Parenthetically, it might be well to elaborate a bit. Section 1, Article VIII, of the 1987 Constitution, empowers the Court to act not only in the settlement of “actual controversies involving rights which are legally demandable and enforceable,” but also in the determination of “whether or not there has been a grave abuse of discretion amounting to lack or excess of jurisdiction on the part of any branch or instrumentality of the government.” The provision allowing the Court to look into any possible grave abuse of discretion committed by any government instrumentality has evidently been couched in general terms in order to make it malleable to judicial interpretation in the light of any emerging milieu. In its normal concept, the term has been said to imply an arbitrary, despotic, capricious or whimsical exercise of judgment amounting to lack or excess of jurisdiction. When the question, however, pertains to an affair internal to either of Congress or the Executive, the Court subscribes to the view that unless an infringement of any specific Constitutional proscription thereby inheres the Court should not deign substitute its own judgment over that of any of the other two branches of government. It is an impairment or a clear disregard of a specific constitutional precept or provision that can unbolt the steel door for judicial intervention. If any part of the Constitution is not, or ceases to be, responsive to contemporary needs, it is the people, not the Court, who must promptly react in the manner prescribed by the Charter itself.

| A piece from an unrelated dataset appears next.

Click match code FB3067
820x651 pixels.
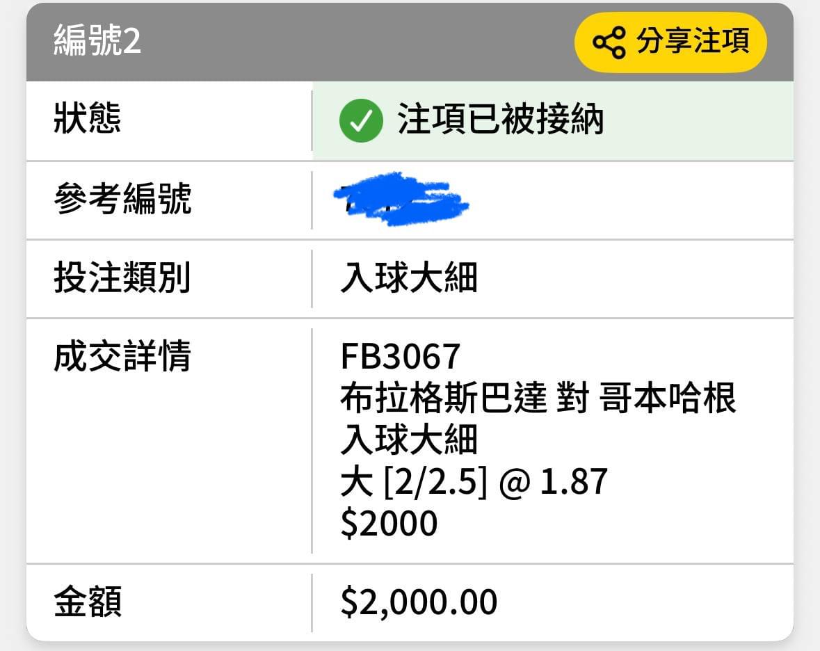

Republic Act No. 3019 does not exclude from its coverage the members of Congress and that, therefore, the Sandiganbayan did not err in thus decreeing the assailed preventive suspension order.

Attention might be called to the fact that Criminal Case No. 16698 has been decided by the First Division of the Sandiganbayan on 06 December 1999, acquitting herein petitioner. The Court, nevertheless, deems it appropriate to render this decision for future guidance on the significant issue raised by petitioner.